Ang Lee’s inert, overdrawn 2003 adaptation of the Stan Lee comic The Incredible Hulk left fans with a bad taste in their mouth, so Marvel studios reacquired the rights to their character as a means of atonement. It must be said, however, that the team — including director Louis Leterrier (The Transporter 2), writer Zak Penn (X-Men: The Last Stand), and purportedly over-involved star Edward Norton — do not acquit themselves well.

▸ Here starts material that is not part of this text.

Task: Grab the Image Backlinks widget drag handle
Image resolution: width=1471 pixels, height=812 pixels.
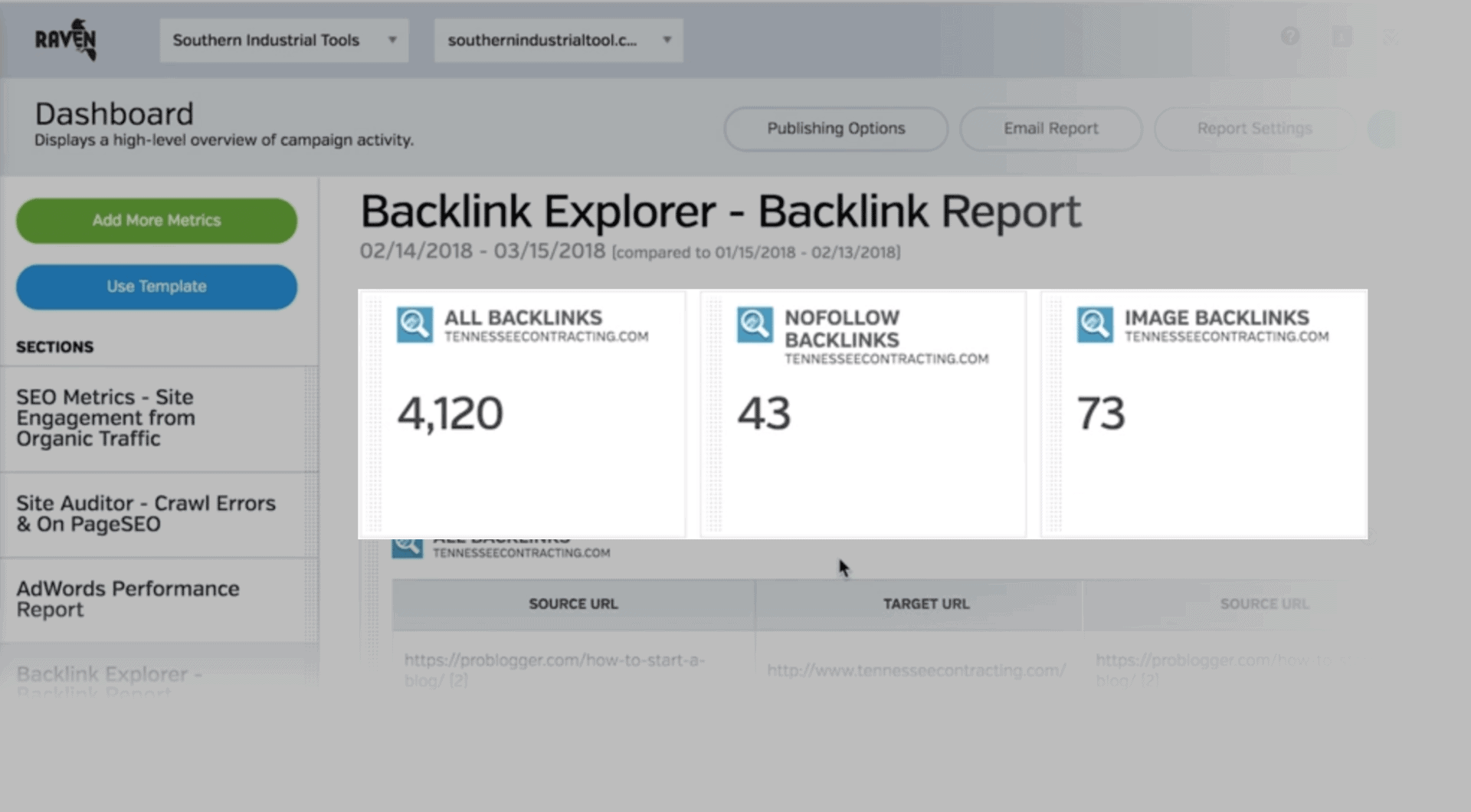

For a film that wants to stand on its own, Hulk does an awful lot to feel like a retreading sequel, between its cameos for Stan Lee and erstwhile Hulk Lou Ferrigno to the decision to shoehorn Bruce Banner’s origin story and escape from the military into the opening credits sequence. Additionally, the decision to use a CGI creation of the Hulk, which never looms large enough to merit the lack of an actor nor seems ultimately, well, Hulk-like, was a major criticism in the Ang Lee film. So why make exactly the same choice here in a film so eager to distance itself from the 2003 bomb?
Part of the answer might lie with Norton himself, a control-freak performer who seems so bent on creating an image that all of his scenes feel calculated and two-dimensional. Additionally, one of the strongest assets of Hulk is the character’s metaphorical value, as an addict or victim of horrible disease. I thought Penn was going in this direction in an early scene in which a paranoid Banner freaks out over tainted blood, but there was no follow-through, just a series of paint-by-numbers sequences in which he reunites with love Betty Ross (Liv Tyler, sharing no chemistry with Norton) and her pursuant papa, General Thaddeus Ross (William Hurt). Only Tim Roth as a fellow military man who gets a taste of the Hulk’s power and likes it (based on the Stan Lee creation the Abomination) seems to be having any fun or filling in any subtext here. You can’t blame a lab experiment gone awry on this film’s flaws, though: it got their on its own.